Club Exco: clustering brain extreme communities from multi-channel EEG data

TL;DR

Club Exco is a novel clustering method based on extreme value theory that identifies brain communities with co-occurring high-amplitude EEG events, providing new insights into seizure dynamics.

Contribution

It introduces a new extreme-value based clustering approach for EEG data, focusing on tail behavior to detect neural communities during extreme events.

Findings

Seizure patients show more persistent and variable clustering patterns.

Non-seizure patients have more consistent clustering in adjacent regions.

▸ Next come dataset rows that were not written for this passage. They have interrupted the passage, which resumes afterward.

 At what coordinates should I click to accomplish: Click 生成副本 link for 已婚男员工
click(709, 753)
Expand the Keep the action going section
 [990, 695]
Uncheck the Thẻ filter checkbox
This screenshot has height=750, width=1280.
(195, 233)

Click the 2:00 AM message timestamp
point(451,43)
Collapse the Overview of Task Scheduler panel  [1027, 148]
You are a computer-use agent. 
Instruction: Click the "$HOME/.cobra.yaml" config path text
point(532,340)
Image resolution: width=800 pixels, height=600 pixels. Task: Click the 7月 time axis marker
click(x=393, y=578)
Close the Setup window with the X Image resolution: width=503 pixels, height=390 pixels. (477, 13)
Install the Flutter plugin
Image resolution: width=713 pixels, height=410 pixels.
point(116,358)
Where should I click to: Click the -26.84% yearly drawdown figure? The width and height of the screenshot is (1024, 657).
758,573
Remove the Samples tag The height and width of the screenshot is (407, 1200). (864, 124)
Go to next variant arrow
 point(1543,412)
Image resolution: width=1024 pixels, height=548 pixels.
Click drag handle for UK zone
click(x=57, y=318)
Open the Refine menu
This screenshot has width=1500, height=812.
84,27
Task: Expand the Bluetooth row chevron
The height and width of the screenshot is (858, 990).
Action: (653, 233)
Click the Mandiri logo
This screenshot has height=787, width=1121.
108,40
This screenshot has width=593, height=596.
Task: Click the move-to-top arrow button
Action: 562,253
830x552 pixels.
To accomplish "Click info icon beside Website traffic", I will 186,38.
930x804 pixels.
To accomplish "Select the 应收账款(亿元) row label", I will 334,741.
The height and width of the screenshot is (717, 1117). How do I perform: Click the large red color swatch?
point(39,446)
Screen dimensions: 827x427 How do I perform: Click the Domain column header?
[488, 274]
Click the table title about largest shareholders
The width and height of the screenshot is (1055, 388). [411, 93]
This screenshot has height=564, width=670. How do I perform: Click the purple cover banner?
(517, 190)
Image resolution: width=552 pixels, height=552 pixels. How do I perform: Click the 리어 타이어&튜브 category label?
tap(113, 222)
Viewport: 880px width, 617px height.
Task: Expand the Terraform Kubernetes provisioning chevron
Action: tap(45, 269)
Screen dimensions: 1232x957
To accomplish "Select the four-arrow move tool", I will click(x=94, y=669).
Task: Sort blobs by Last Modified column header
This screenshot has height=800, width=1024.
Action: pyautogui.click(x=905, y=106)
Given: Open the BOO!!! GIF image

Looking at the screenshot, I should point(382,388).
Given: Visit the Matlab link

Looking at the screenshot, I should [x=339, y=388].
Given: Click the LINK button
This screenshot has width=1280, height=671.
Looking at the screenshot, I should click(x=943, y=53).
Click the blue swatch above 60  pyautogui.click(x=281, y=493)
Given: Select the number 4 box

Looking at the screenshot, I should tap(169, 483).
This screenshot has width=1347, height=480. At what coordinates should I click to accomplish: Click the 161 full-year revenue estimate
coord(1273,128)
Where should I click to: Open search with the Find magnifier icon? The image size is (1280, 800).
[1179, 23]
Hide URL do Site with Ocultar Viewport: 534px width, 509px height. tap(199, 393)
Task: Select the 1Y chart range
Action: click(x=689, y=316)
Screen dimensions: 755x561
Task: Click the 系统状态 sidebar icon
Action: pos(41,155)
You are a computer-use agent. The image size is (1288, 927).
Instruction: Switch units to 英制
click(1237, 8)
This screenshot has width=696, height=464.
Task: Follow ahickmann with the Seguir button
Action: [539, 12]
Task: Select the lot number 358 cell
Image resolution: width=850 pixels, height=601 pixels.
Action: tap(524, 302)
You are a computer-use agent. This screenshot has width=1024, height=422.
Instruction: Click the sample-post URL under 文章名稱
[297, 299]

Club Exco captures distinct seizure-related connectivity patterns.

Abstract

Current methods for clustering brain networks over time often rely on cross-dependence measures computed from the entire range of EEG signals, which can obscure information specific to extreme neural activity. To overcome this, we introduce Club Exco, a novel clustering method grounded in extreme value theory, designed to detect brain communities with co-occurring high-amplitude EEG events. By focusing on tail behavior, Club Exco isolates extreme-value synchrony across channels, offering new insights into seizure dynamics. We apply Club Exco to neonatal EEG recordings from 30 patients (13 seizure-free and 17 with clinically confirmed seizures). Our method identifies robust ``brain extreme communities'' and constructs Extreme Connectivity Persistence matrices that summarize how often channels exhibit synchronous extremes across time. Seizure patients exhibit more persistent and variable clustering among non-adjacent regions, suggesting seizure propagation, while non-seizure patients show more consistent clustering in anatomically adjacent regions. Compared to coherence-based methods (e.g., Hierarchical Cluster Coherence procedure), Club Exco captures distinct, seizure-associated connectivity patterns, especially in high-amplitude segments. These results highlight Club Exco's potential to characterize extreme neural events and inform clinical understanding of seizure localization and spread.